#### Supplied records ####

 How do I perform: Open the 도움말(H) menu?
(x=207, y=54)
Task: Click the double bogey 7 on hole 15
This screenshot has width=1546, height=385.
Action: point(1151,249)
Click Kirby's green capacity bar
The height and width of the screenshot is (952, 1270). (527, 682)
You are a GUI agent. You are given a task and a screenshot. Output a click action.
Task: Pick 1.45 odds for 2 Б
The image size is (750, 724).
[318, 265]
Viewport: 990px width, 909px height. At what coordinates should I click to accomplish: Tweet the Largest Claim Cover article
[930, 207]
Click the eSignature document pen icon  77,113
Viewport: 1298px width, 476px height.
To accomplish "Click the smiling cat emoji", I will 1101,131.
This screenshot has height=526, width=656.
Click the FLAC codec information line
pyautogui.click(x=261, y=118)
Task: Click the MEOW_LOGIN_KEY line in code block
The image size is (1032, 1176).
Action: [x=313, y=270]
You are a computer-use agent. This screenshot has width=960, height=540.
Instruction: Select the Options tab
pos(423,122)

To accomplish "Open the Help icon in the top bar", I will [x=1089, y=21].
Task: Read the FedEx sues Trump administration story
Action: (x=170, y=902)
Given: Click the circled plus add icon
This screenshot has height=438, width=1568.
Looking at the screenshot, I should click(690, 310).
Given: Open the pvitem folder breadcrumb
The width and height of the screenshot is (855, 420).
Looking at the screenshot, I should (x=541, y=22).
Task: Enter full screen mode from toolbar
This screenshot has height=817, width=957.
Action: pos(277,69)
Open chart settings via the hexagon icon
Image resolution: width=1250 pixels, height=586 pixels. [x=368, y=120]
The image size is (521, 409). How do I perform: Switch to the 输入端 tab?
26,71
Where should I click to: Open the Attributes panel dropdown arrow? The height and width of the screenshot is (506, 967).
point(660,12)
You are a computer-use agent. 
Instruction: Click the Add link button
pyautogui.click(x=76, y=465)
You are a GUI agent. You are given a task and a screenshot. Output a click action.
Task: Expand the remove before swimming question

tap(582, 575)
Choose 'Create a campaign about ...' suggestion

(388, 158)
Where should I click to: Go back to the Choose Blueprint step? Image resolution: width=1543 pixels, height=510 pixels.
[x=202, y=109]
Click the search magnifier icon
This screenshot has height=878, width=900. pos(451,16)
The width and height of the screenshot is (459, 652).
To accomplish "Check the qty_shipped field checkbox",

####

## Required work
Every line above is to be transcribed exactly, with nothing dropped.

## Task response
 How do I perform: Open the 도움말(H) menu?
(x=207, y=54)
Task: Click the double bogey 7 on hole 15
This screenshot has width=1546, height=385.
Action: point(1151,249)
Click Kirby's green capacity bar
The height and width of the screenshot is (952, 1270). (527, 682)
You are a GUI agent. You are given a task and a screenshot. Output a click action.
Task: Pick 1.45 odds for 2 Б
The image size is (750, 724).
[318, 265]
Viewport: 990px width, 909px height. At what coordinates should I click to accomplish: Tweet the Largest Claim Cover article
[930, 207]
Click the eSignature document pen icon  77,113
Viewport: 1298px width, 476px height.
To accomplish "Click the smiling cat emoji", I will 1101,131.
This screenshot has height=526, width=656.
Click the FLAC codec information line
pyautogui.click(x=261, y=118)
Task: Click the MEOW_LOGIN_KEY line in code block
The image size is (1032, 1176).
Action: [x=313, y=270]
You are a computer-use agent. This screenshot has width=960, height=540.
Instruction: Select the Options tab
pos(423,122)

To accomplish "Open the Help icon in the top bar", I will [x=1089, y=21].
Task: Read the FedEx sues Trump administration story
Action: (x=170, y=902)
Given: Click the circled plus add icon
This screenshot has height=438, width=1568.
Looking at the screenshot, I should click(690, 310).
Given: Open the pvitem folder breadcrumb
The width and height of the screenshot is (855, 420).
Looking at the screenshot, I should (x=541, y=22).
Task: Enter full screen mode from toolbar
This screenshot has height=817, width=957.
Action: pos(277,69)
Open chart settings via the hexagon icon
Image resolution: width=1250 pixels, height=586 pixels. [x=368, y=120]
The image size is (521, 409). How do I perform: Switch to the 输入端 tab?
26,71
Where should I click to: Open the Attributes panel dropdown arrow? The height and width of the screenshot is (506, 967).
point(660,12)
You are a computer-use agent. 
Instruction: Click the Add link button
pyautogui.click(x=76, y=465)
You are a GUI agent. You are given a task and a screenshot. Output a click action.
Task: Expand the remove before swimming question

tap(582, 575)
Choose 'Create a campaign about ...' suggestion

(388, 158)
Where should I click to: Go back to the Choose Blueprint step? Image resolution: width=1543 pixels, height=510 pixels.
[x=202, y=109]
Click the search magnifier icon
This screenshot has height=878, width=900. pos(451,16)
The width and height of the screenshot is (459, 652).
To accomplish "Check the qty_shipped field checkbox",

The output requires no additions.